The technicolor movie posters for Emerald Fennell’s Wuthering Heights, which hit theaters on February 13, show Margot Robbie as Cathy in a yearning embrace with Jacob Elordi as Heathcliff. It’s the actors as sex symbols, and not their Victorian-era source material, that has elicited buzz for the film, and a wave of admonitions. If people are only going to encounter Emily Brontë’s work through a film adaptation, the line of thought goes, then Wuthering Heights deserves something less, well... moist.

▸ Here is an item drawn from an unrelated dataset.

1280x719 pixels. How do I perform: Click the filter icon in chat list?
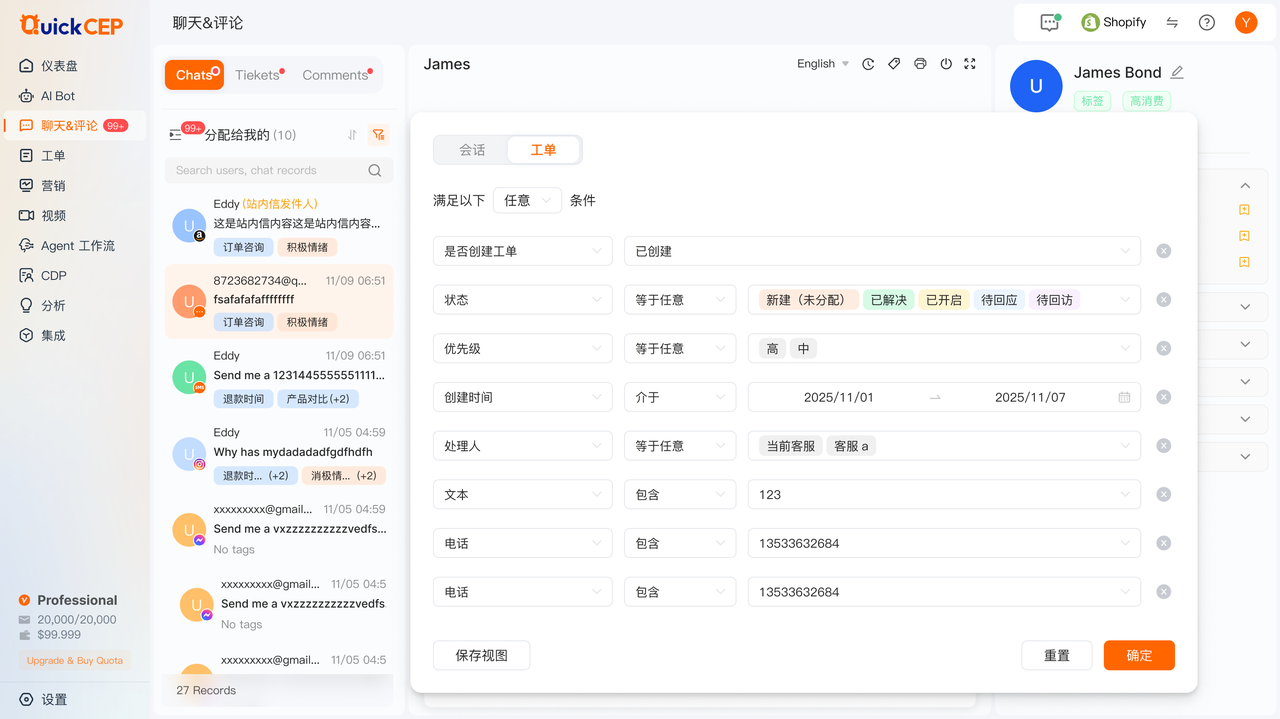378,135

In an essay for Public Books, Shawna Lipton, a professor of critical studies at Willamette University, noted how Warner Bros. has marketed the film to readers of modern erotic romance, where “destructive obsession is the point, and the abuse and psychological torment is aestheticized as intoxicating lust”—and people have come running for it.

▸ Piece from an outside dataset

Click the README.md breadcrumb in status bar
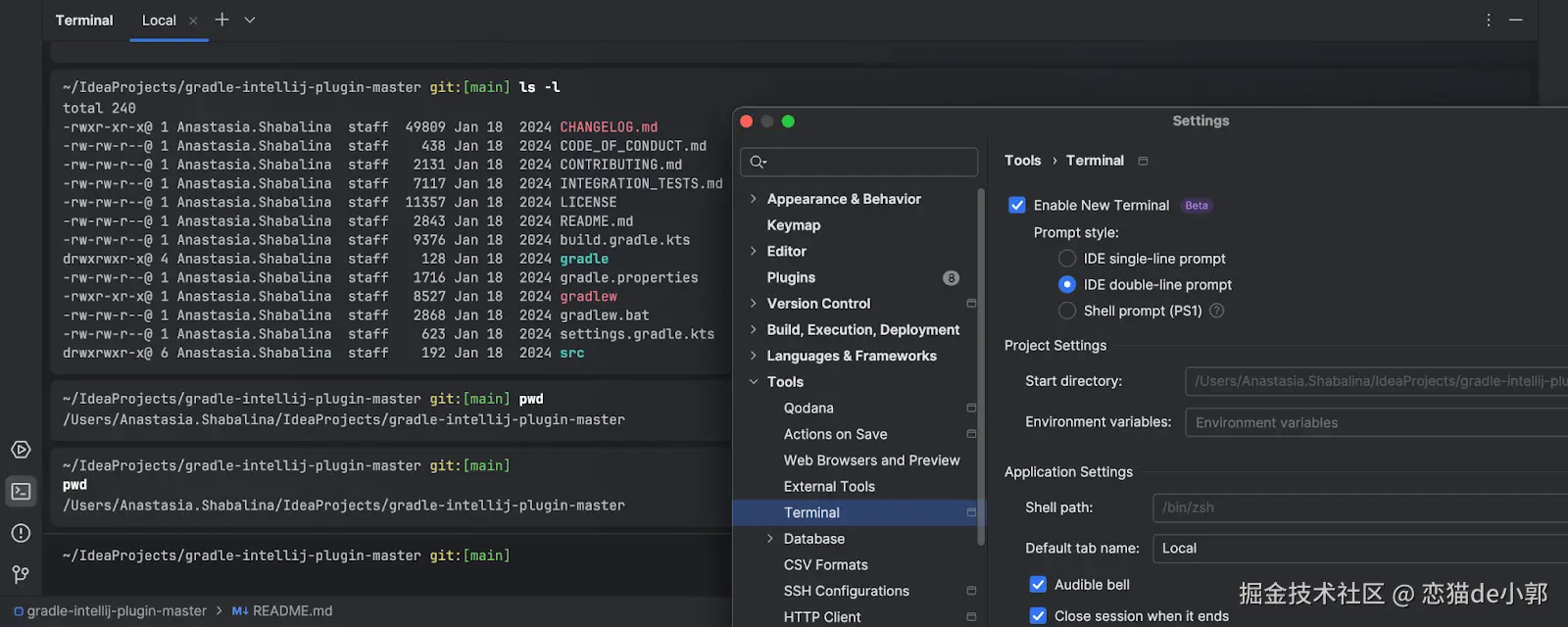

But as many in the publishing industry know, despite the blaring score by Charli XCX, Emily Brontë’s 1847 text has not been lost in the noise. Book clubs new and old have picked up Wuthering Heights in recent months, and Brontë’s print sales have surpassed 100,000 units in 2026 so far, compared to just over 180,000 units in all of 2025, according to Circana BookScan. A decent number of those sales are creditable to online romance communities, such as that of romance publisher 831 Stories.

The steamy trailer for Fennell’s take was embedded in the announcement for 831’s Wuthering Heights group read, which it ran through Substack with online book club Belletrist. 831 cofounder Claire Mazur says her team knew people would be talking about the book, and they wanted to make it feel more “manageable” to approach. Their group read divided Wuthering Heights into weekly chunks and ran a chat for resource sharing and discussion. Threads on the novel occasionally lapsed into romance-trope shorthand—831 kicked off one discussion about whether Heathcliff was a “love bomber”—and Mazur says participants found the book quite sexy, “even without it being really explicit on the page.”

Though a small number of readers were discouraged to find that the sexiness was of the repressed, brooding variety, most approached comparisons to Fennell’s interpretation with genuine curiosity or humor. Brontë, for instance, often uses “ejaculate”—meaning to speak sharply—in her dialogue tags. Near the end of the group read, one subscriber wrote, “I have a feeling this new movie is going to be nothing like the book.”

After viewing the film, romance author Rebecca F. Kenney, who penned her own “spicy” Brontë spin-off entitled Ruthless Devotion in 2025, told PW it was as “wild, vicious, and glorious as the original.”

It may be true that, as St. Martin’s editor Vanessa Aguirre says, some readers are devouring Wuthering Heights as a “dark romance,” which combines gothic aesthetics, “big feelings,” and “angst” to vindicate a morally gray affair as true love. But the words on the page also resist these frameworks. Brontë’s story is irrevocably tragic, as Lipton rightly notes.

Many others are using lust for the film as an excuse to revisit Brontë. The New York Times, the New York Public Library, and Vogue all ran Wuthering Heights book clubs with the express intention of considering its shifting place in the zeitgeist.

Former Vanity Fair editor-in-chief Radhika Jones also chose Wuthering Heights for her new Substack book club. After viewing the film, Jones, who holds a PhD in English from Columbia, returned to her Substack with a list of spoiler-free notes on Fennell’s “choices with respect to the novel.” It’s hopeful to hear her idealism about book clubs, the way they can cut through the myopia of individual readings and redraw well-worn lines of criticism.

“I think anything that gets people together to talk about books is high on my list of excellent cultural situations,” Jones says.

She doesn’t pretend to know the “fortuitous” circumstances behind Wuthering Heights’ ascent. Still, if we’re going to keep making 200 year-old books sexy again, New Grub Street by George Gissing and The Woman in White by Wilkie Collins are at the top of her wish list.